Saved data entries:
============================================================

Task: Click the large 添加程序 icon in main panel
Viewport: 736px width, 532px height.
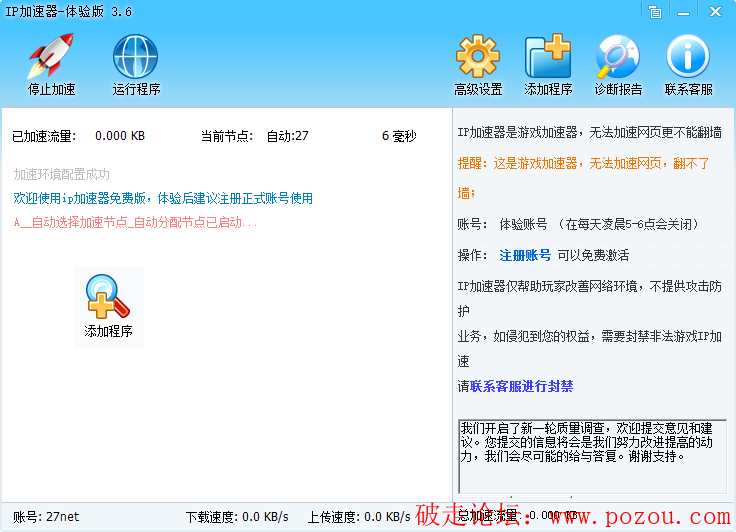Action: tap(108, 306)
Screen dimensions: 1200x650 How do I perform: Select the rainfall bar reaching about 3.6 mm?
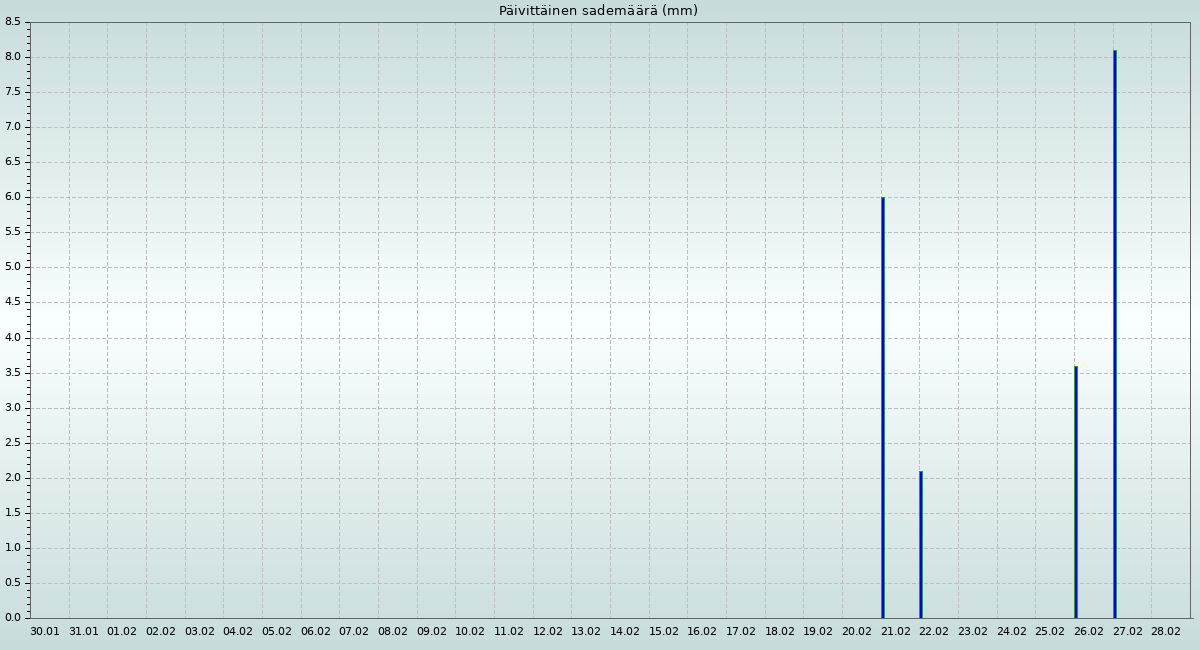[x=1076, y=492]
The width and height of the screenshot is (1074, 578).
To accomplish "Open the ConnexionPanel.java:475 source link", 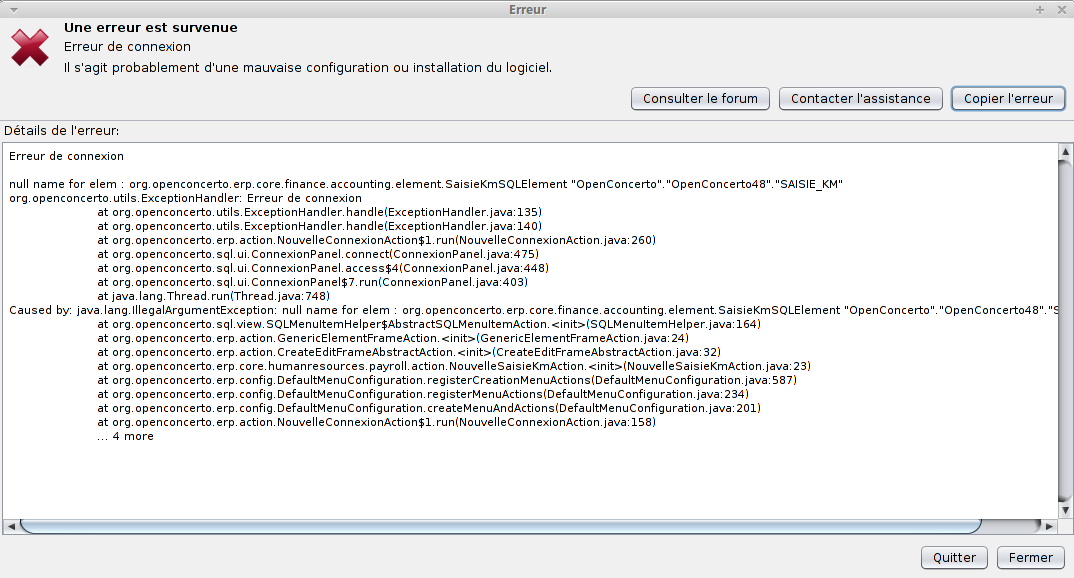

============================================================

:: REQUIREMENT ::
Whatever pictures the entries contain, omit them, and write the rest out exactly.

:: SOLVED EXERCISE ::
Task: Click the large 添加程序 icon in main panel
Viewport: 736px width, 532px height.
Action: tap(108, 306)
Screen dimensions: 1200x650 How do I perform: Select the rainfall bar reaching about 3.6 mm?
[x=1076, y=492]
The width and height of the screenshot is (1074, 578).
To accomplish "Open the ConnexionPanel.java:475 source link", 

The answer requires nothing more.